L'emblema emblematico, o stendardo di Grasso, è un design singolare composto da più elementi, tra cui uno stendardo con figure, colori (colorazioni) e spesso ornamenti esterni particolari che denotano lo stato o il titolo di chi lo visualizza. Gli elementi dell'emblema emblematico di Grasso sono organizzati secondo rigide regole araldiche e ogni componente ha un significato speciale. Colori, figure (posizioni) e disegni (partizioni e bordi) si fondono per creare un simbolo che è sia un'opera d'arte che un sistema di identificazione.
La connessione tra lo scudo araldico e Grasso è più profonda di quanto molti credano. Inizialmente, questi scudi venivano assegnati a individui illustri per le loro gesta o nobiltà, e non necessariamente a un'intera famiglia. Tuttavia, col passare del tempo, lo scudo Grasso è diventato un emblema di famiglia, tramandato di generazione in generazione come simbolo di identità e orgoglio.
Trasmissione: Sebbene lo stemma possa essere associato a Grasso, è essenziale ricordare che tradizionalmente venivano concessi a individui. Pertanto, non tutti gli individui con il cognome Grasso hanno diritto allo scudo araldico relativo a Grasso, soprattutto se non possono dimostrare una discendenza diretta con l'originario detentore dello scudo. Allo stesso modo, è possibile trovare scudi diversi per il cognome Grasso, poiché potrebbero essere stati concessi a persone di lignaggi diversi ma con il cognome Grasso.

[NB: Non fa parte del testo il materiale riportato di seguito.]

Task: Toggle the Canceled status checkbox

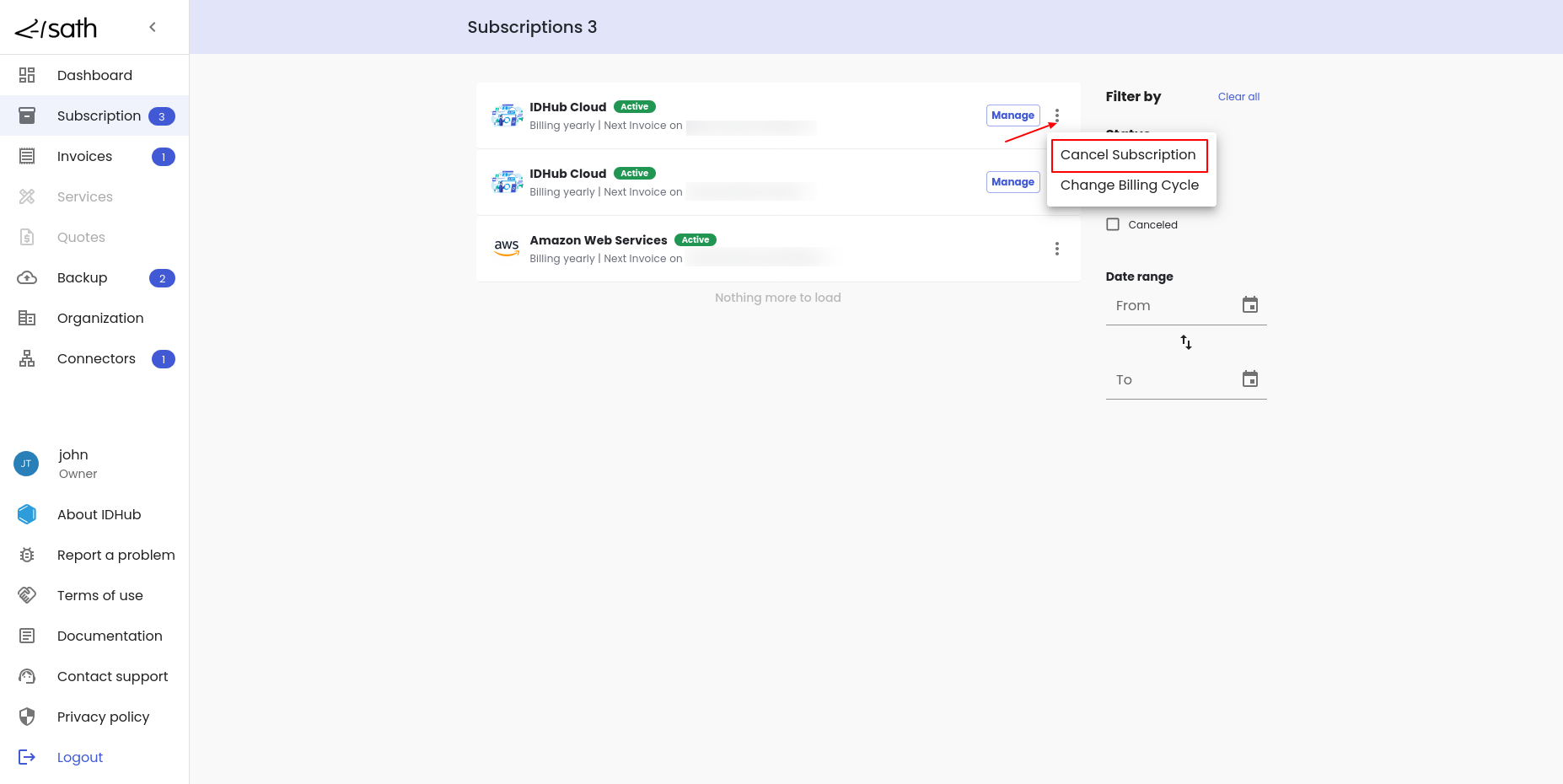Action: point(1113,224)
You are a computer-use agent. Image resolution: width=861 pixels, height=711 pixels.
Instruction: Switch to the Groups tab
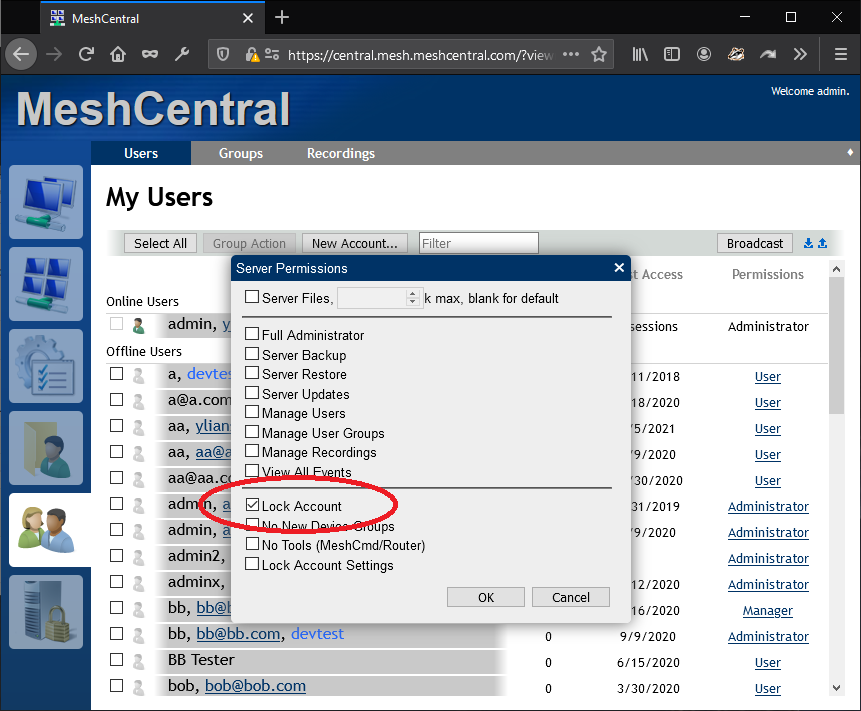pyautogui.click(x=240, y=153)
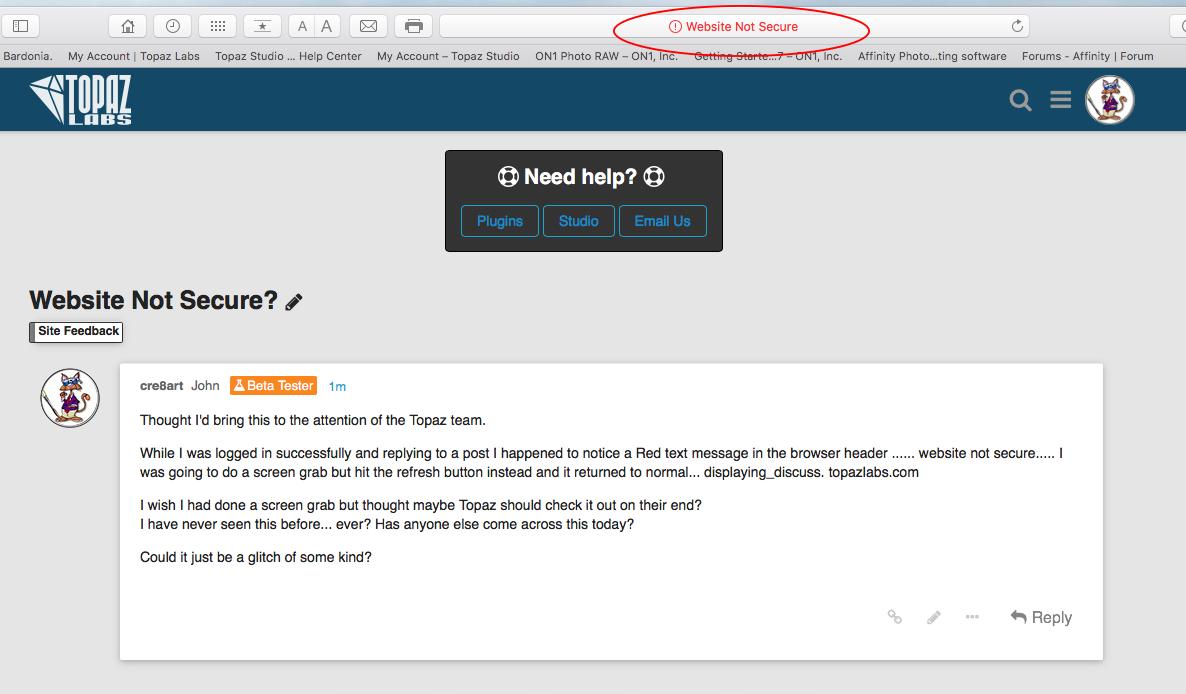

Variazioni: all'interno della famiglia Grasso, è comune trovare varie modifiche nello scudo araldico che servono a distinguere tra diversi rami familiari, generazioni e persino titoli individuali.
Protezione e controllo: In vari stati vengono istituite organizzazioni incaricate di proteggere e controllare la concessione, l'uso e la registrazione degli stemmi per garantire il loro corretto utilizzo e trasmissione per il lignaggio Grasso. Queste entità hanno il potere di fornire consulenza e conservare file per coloro che desiderano legalizzare formalmente lo scudo araldico legato a Grasso.
Eredità e patrimonio: Il simbolo emblematico di Grasso ha acquisito rilevanza come mezzo per distinguere gruppi o persone che portano il cognome Grasso in diversi scenari, come scontri di guerra, competizioni e in casi legali o legali. situazioni. Rispecchiando anche la narrativa del passato, le alleanze stabilite e i traguardi raggiunti da coloro che rappresenta, diventando una testimonianza vitale del patrimonio culturale e della storia familiare legata a Grasso.